Memutus Budaya Kekerasan Lewat Pendidikan Perdamaian

JAKARTA,PGI.OR.ID-Kaprodi Magister PAK UKI Pdt. Dr. Djoys A. Rantung, MTh mengatakan pendidikan perdamaian menjadi sangat penting di era sekarang ini karena kekerasan telah menjadi ethos, atau bisa dikatakan kekerasan sudah membudaya. Di mana masih ada sistim denominasi, maka di sana akan ada kekerasan yang dipraktikkan oleh kekuatan dominan dalam masyarakat.

“Tetapi sebaliknya, akan muncul resistensi di pihak yang didominasi dan kadang resistensinya juga mengambil bentuk dengan kekerasan,” tandas Pdt. Djoys dalam webinar bertajuk PAK Dalam Masyarakat Majemuk Hubungan Intereligius Menghadirkan Perdamaian, yang dilaksanakan oleh Program Studi Magister PAK UKI, Jakarta, pada Sabtu (30/1).

Menurutnya, suatu ethos yang telah membudaya hanya dapat diatasi dengan counter culture (budaya tanding). Ethos/budaya kekerasan tak bisa diselesaikan dengan kekerasan juga. Hal ini hanya kan menciptakan lingkaran kekerasan juga. Maka cara yang efektif untuk menghentikannya adalah melalui pendidikan perdamaian.

“Menjadi pertanyaan mengapakah kekerasan yang merupakan sisi yang bertentangan dengan damai selalu ada di sisi kita? Kemungkinan persoalannya, dalam mendapatkan damai bagi dirinya, sering orang mengorbankan damai orang lain. Padahal damai yang sejati ada dalam kebersamaan,” tandasnya.

Pendidikan perdamaian, lanjut Pdt. Djoys, adalah tugas semua pihak, seperti pemerintah, masyarakat, komunitas agama, dan juga gereja. Tugas pendidikan perdamaian adalah bagian integral dari tugas Pendidikan Agama Kristen (PAK), dan pendamaian menjadi isu tetap PAK kapanpun dan dimanapun.

Sementara itu, Kordinator Jaringan Islam Anti Diskriminasi (JIAD) Aan Anshori dalam paparannya mengungkapkan, pendidikan perdamaian tidak bisa hanya melalui mimbar, namun harus dikonkritkan, karena hasil survei menunjukkan bahwa pemikiran radikal dan anti toleran semakin tinggi.

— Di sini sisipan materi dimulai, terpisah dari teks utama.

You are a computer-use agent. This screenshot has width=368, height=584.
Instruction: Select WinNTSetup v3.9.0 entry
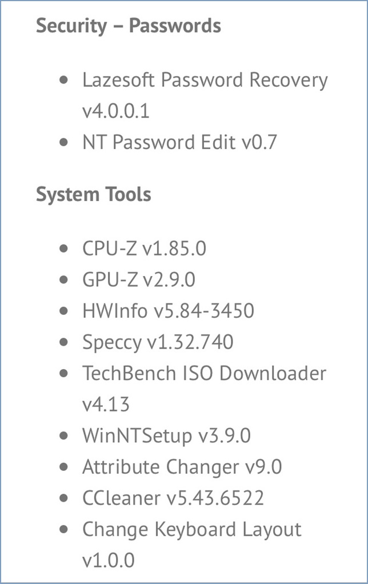(166, 436)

Aan mengutip survei yang dilakukan oleh Wahid Foundation pada 2016, yang diantaranya menunjukkan bahwa 59,9% Muslim memiliki kelompok yang dibenci (nonmuslim, kelompok Tionghoa, komunis, LGBT, dan lainnya). Dari 59,9% itu, sebanyak 92,2% tak setuju bila anggota kelompok yang mereka benci menjadi pejabat pemerintah di Indonesia. Bahkan, sebanyak 82,4%nya bahkan tak rela anggota kelompok yang dibenci itu menjadi tetangga mereka.

“Sebab itu, yang kita perlukan adalah kerja-kerja perdamaian dan toleransi. Kita tidak bisa mengutuk kegelapan, tetapi lebih baik menyalakan lilin untuk menerangi kegelapan. Yang penting juga harus ada keteladanan,” tandasnya.

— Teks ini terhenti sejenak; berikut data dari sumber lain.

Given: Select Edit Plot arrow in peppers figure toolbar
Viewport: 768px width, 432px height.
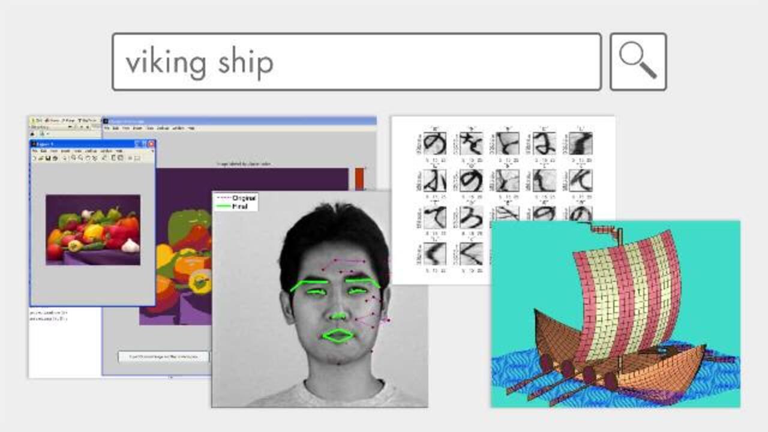Looking at the screenshot, I should pos(65,158).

Pembicara lain, Juan Nalle, STh, pada kesempatan itu melihat, bahwa perdamaian harus diusahakan terlebih di Indonesia yang majemuk. Dan, orang yang memiliki sikap religiusitas tinggi akan melihat kemajemukan dan pluralitas sebagai variasi warna yang indah. Sebab itu, religiusitas adalah sesuatu yang penting untuk diupayakan. Kebalikan dari religiusitas adalah sikap pembangkangan, tidak berlaku adil, melakukan pembakaran rumah ibadah, tidak mementingkan persatuan, dan mengambil hak-hak masyarakat untuk kepentingan diri sendiri.

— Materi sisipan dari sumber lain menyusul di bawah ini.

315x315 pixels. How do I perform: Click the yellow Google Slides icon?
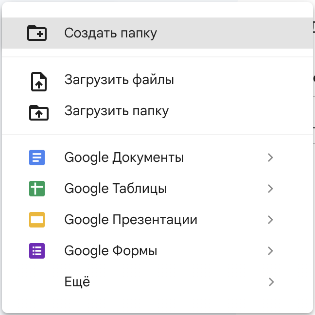click(37, 220)
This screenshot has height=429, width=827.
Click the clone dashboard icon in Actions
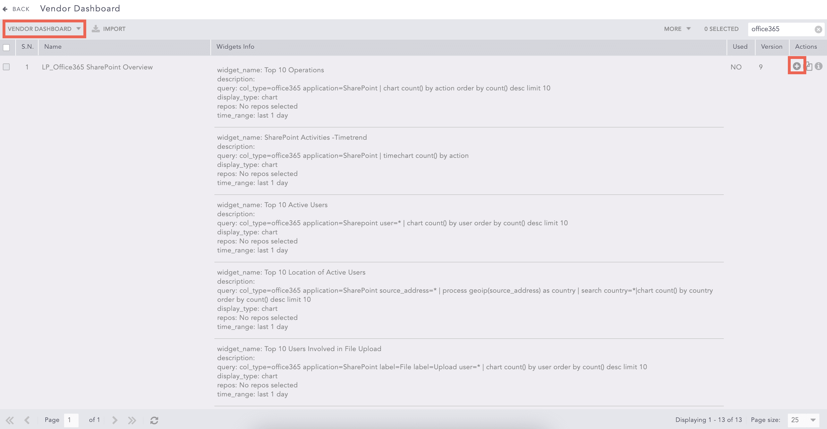coord(809,66)
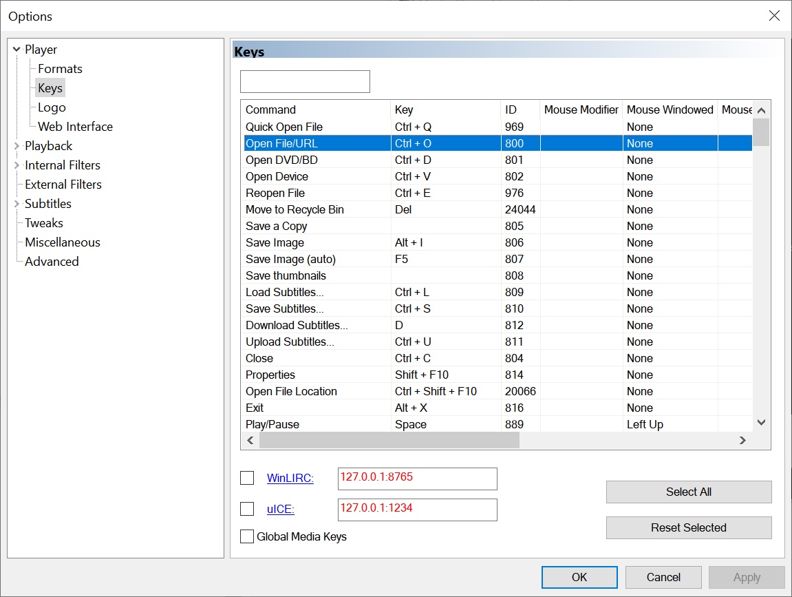Select the Web Interface page
This screenshot has width=792, height=597.
click(x=74, y=126)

Menyikapi situasi ini, menurut Juan, masyarakat Indonesia dengan pemikiran yang jernih harus mampu memberikan solusi. Demikian juga lembaga-lembaga keagamaan harus bersatu menyatakan sikap yang sama, yang mementingkan persatuan dan kesatuan bangsa untuk menghindari perpecahan, dan sebaliknya mewujudkan perdamaian.